インタビュー中、「バヌーシーは馬主と違って、感動をみんなで分かち合えることが価値」と野本氏は何度も力説していたが、その感動を分かち合うDMMバヌーシーの会員数は100万人をターゲットに据えていると話す。

「1頭ごとのバヌーシーは1万人しかいないかもしれないけど、プロ野球チームのように100万人の会員がバヌーシーの馬を応援する、そういった体験をみんなで実現したい。それは、当歳馬から見守ってきた可愛い可愛い馬だからこそ、実現できるものだと思っています」(野本氏)

○競馬育成ゲームとリアルの結びつき

野本氏はインタビュー後、競馬育成ゲームと比較して価値について説いた。スマートフォンのサービスは月額数百円のサブスクリプションモデルや、ガチャ課金などさまざまな課金形態があるが、仮に1万円を出資したとして、これらの課金総額と大差ないというものだ。

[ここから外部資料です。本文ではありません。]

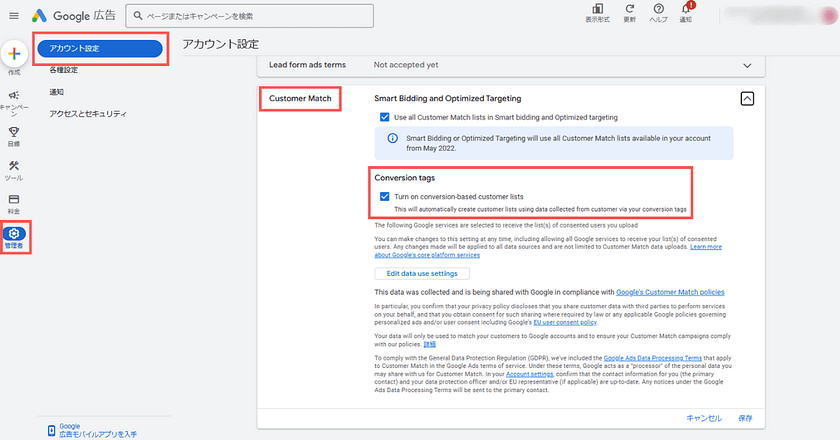This screenshot has height=440, width=840.
Task: Open 表示形式 display format icon
Action: pyautogui.click(x=600, y=10)
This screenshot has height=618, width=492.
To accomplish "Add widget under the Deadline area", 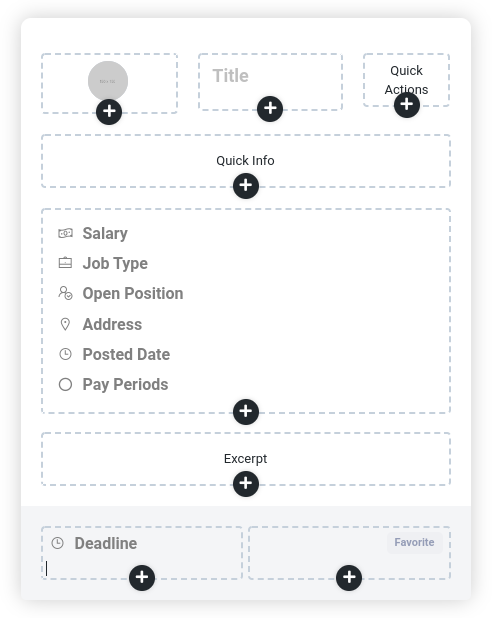I will 142,578.
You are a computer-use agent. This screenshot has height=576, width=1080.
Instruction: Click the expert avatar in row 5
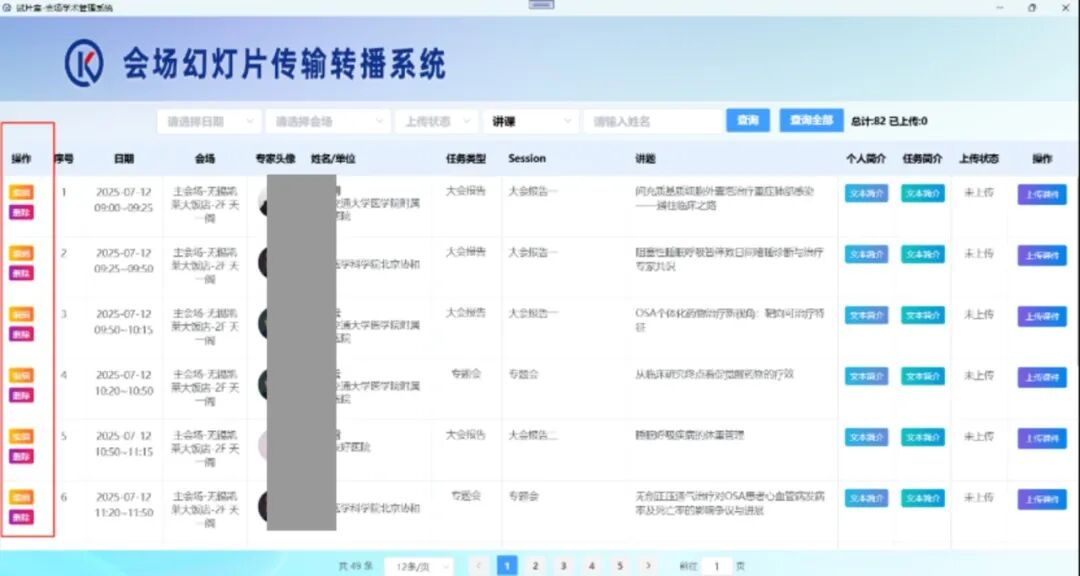(263, 444)
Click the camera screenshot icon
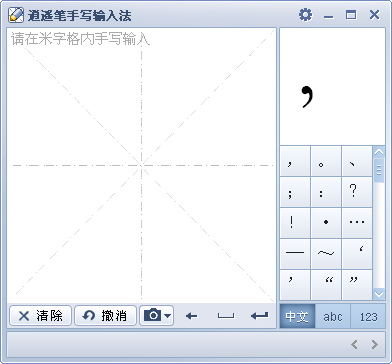Viewport: 392px width, 364px height. 152,315
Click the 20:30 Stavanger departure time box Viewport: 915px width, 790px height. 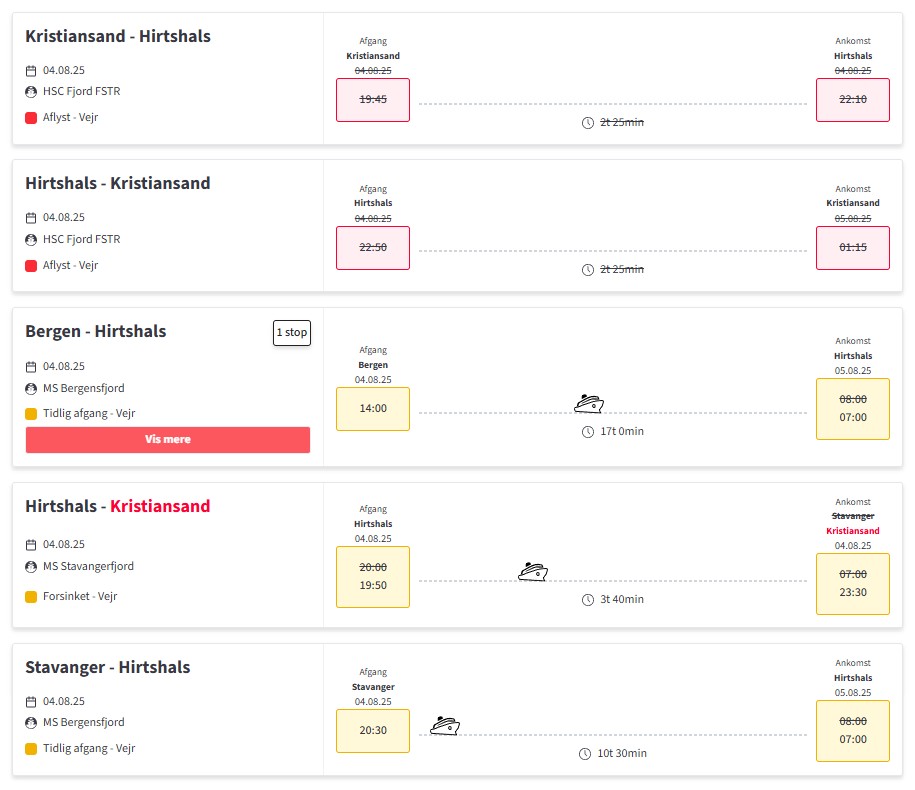coord(373,731)
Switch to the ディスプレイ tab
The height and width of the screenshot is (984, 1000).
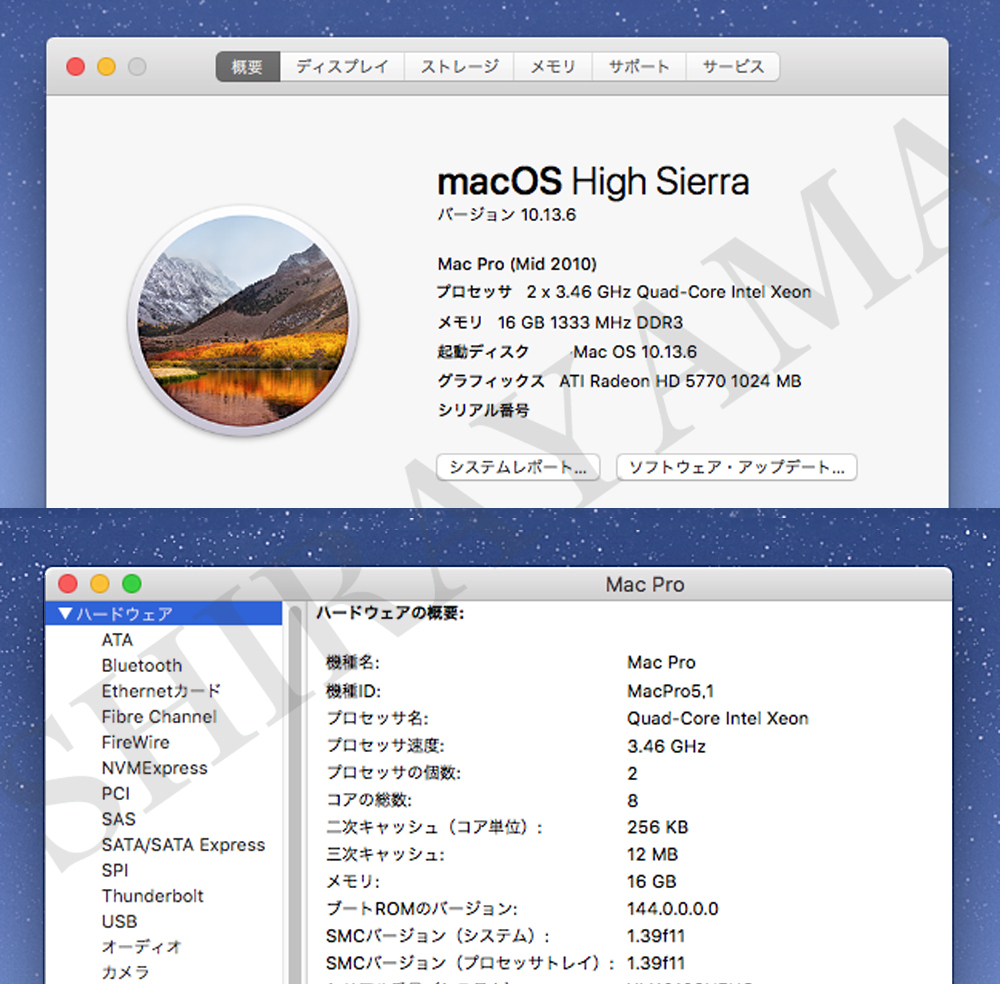point(342,67)
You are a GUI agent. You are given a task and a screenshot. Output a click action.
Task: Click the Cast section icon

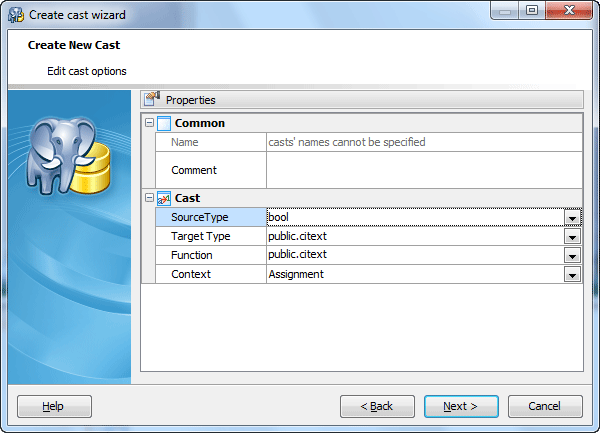164,198

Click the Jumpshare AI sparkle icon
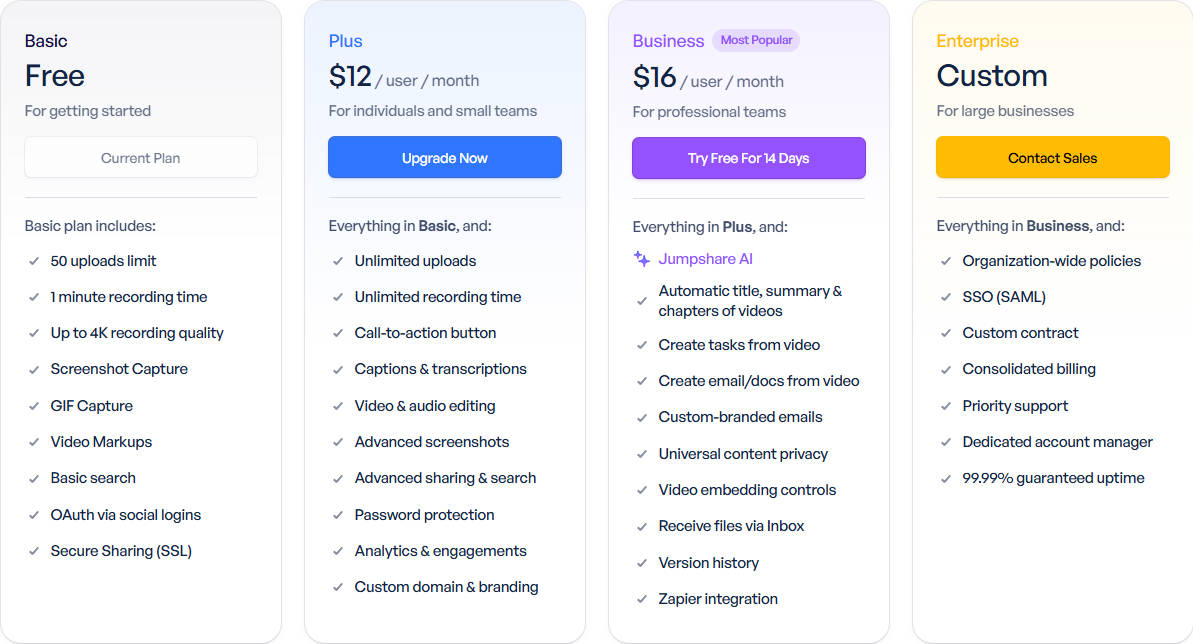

DMMバヌーシーの競走馬の生活は、2歳後半から4歳、5歳まで、当歳から出資していれば5年程度楽しめるコンテンツになる。1万円の投資で5年間、年単位2000円で1頭の競走馬の現役生活を追い続け、追加の投資なく、場合によってはリターンも得られる。エンターテインメントとして楽しめることも加味すれば、よりフランクに競馬に接することができるわけだ。

もちろん、ギャンブルとしての側面が競馬にはあることを忘れてはならないが、野本氏は競馬産業に対して誠実に向き合い、バヌーシーのサービス化にこぎ着けた。「感動のシェア」は、馬が持つ「動物」としての親しみと、その成長と血統が織り成す「ドラマ」があるからこそ生まれる。疑似体験でしかなかった既存のゲームからリアルへ昇華することで、その感動の価値はより大きなものとなるはずだ。

野本氏が前回の記事で語った「DMMバヌーシーのダービー馬誕生」という結果にたどり着くことが、競馬界における「感動の総量」の最大化に繋がるのではないか。そう感じたインタビューだった。